Ouvindo essa descrição, dá para pensar em distopias que foram lançadas enquanto Corrida dos Bichos estava em gestação, caso de Jogos VorazesJogador Número Um. Mas Ernesto ressalta que, em vez de seguir a cartilha de produções estrangeiras, quer abordar problemas brasileiros. Ele traça um paralelo com as favelas, onde jovens com poucas perspectivas encontram no tráfico uma possibilidade de ascensão.

Três diretores?

Esse arranjo incomum tem explicação. No dia em que visitei as gravações, conversei com Meirelles no salão futurista (que ele diz ter sido inspirado nos lugares que já visitou em Berlim). O cineasta de Cidade de Deus, Dois Papas e, mais recentemente, da série Sugar, disse que começou apenas produzindo Corrida dos Bichos. Mas que se juntou à direção após um pedido da Amazon.

Em outro momento do dia, Ernesto disse que essa decisão partiu da 02 Filmes, e que ele mesmo sugeriu Fernando para dirigir o longa ao seu lado. Seja como for, ter um projeto a quatro mãos parece ter sido uma ideia vinda de várias frentes, dado o tamanho da empreitada.

Fernando e Ernesto, então, dividem as tarefas de dramaturgia e direção de atores. Para as cenas de ação, que consideraram precisar de um olhar técnico particular, chamaram Rodrigo Pesavento, que já comandou séries e campanhas publicitárias pela 02.

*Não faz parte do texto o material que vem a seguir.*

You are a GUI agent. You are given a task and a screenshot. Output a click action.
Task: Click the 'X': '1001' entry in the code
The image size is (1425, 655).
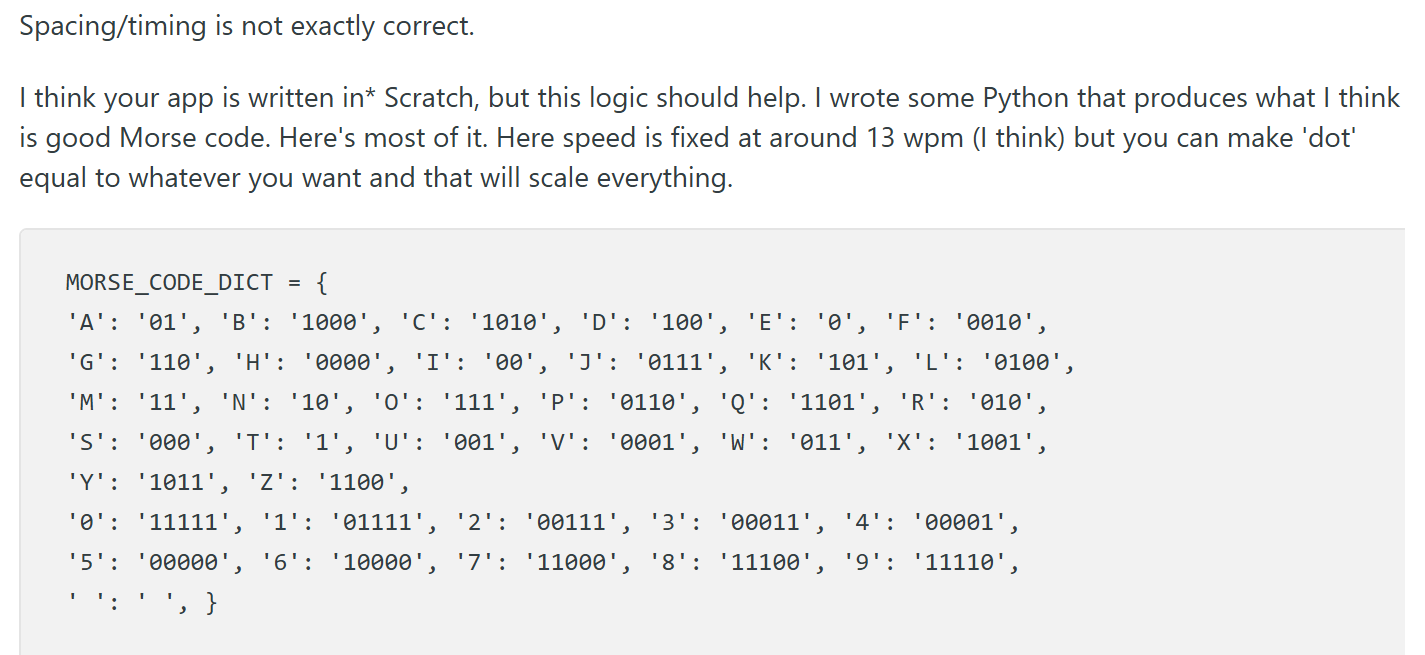962,443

Pesavento não estava no set no dia da visita. Na semana anterior, ele havia comandado uma cena externa, a chegada da corrida. Ela foi feita em um terreno próximo ao Moinho Fluminense, cujo chão a produção do filme encheu com toneladas de areia de saibro.

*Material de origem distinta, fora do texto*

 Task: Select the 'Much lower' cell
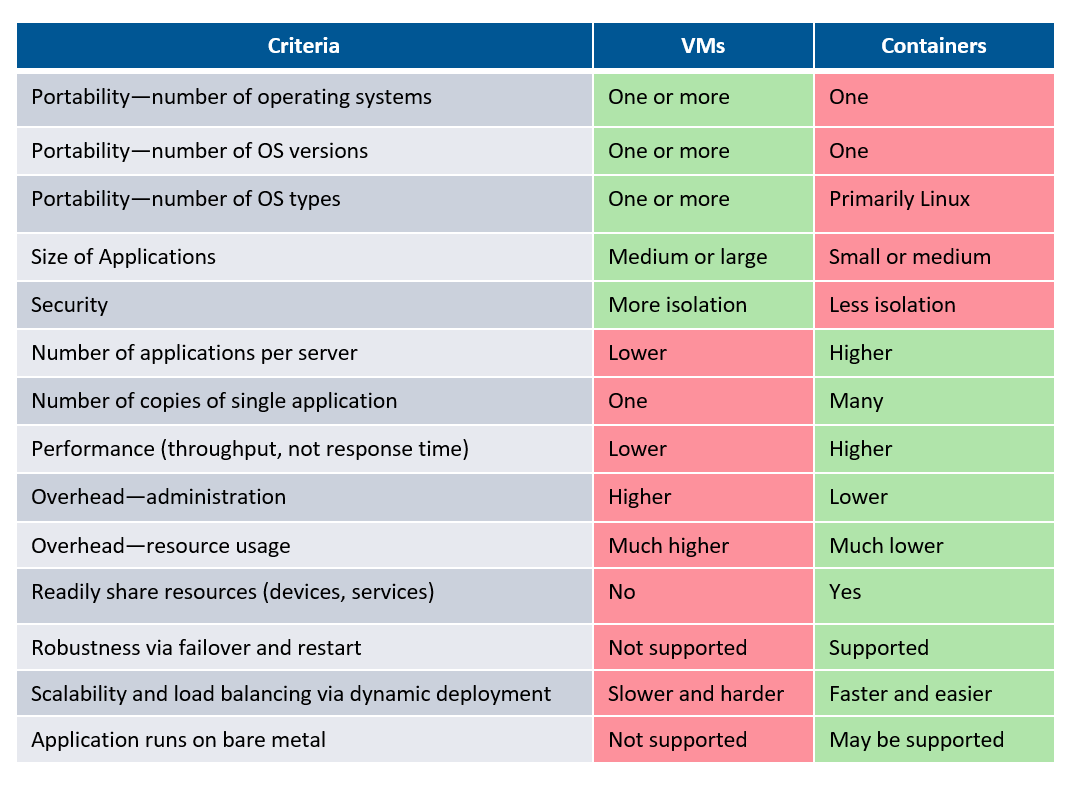886,546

Corrida dos Bichos, é bom ressaltar, ainda está em fase de filmagens. Várias locações no Rio foram escolhidas. A produção, inclusive, fechou um dos túneis do centro da cidade para gravar parte da corrida.

Meirelles confessou estar animado em participar de um filme de ação, algo que ele ainda não havia feito em sua carreira. Nos momentos em que Pesavento controla, Fernando costuma gravar a segunda unidade (cenas complementares à fotografia principal) com as próprias mãos, seja com uma câmera profissional, seja com um iPhone, mesmo. “Eu comecei minha carreira como operador de câmera”, lembra. “Tem sido ótimo voltar a essa função 30 anos depois.”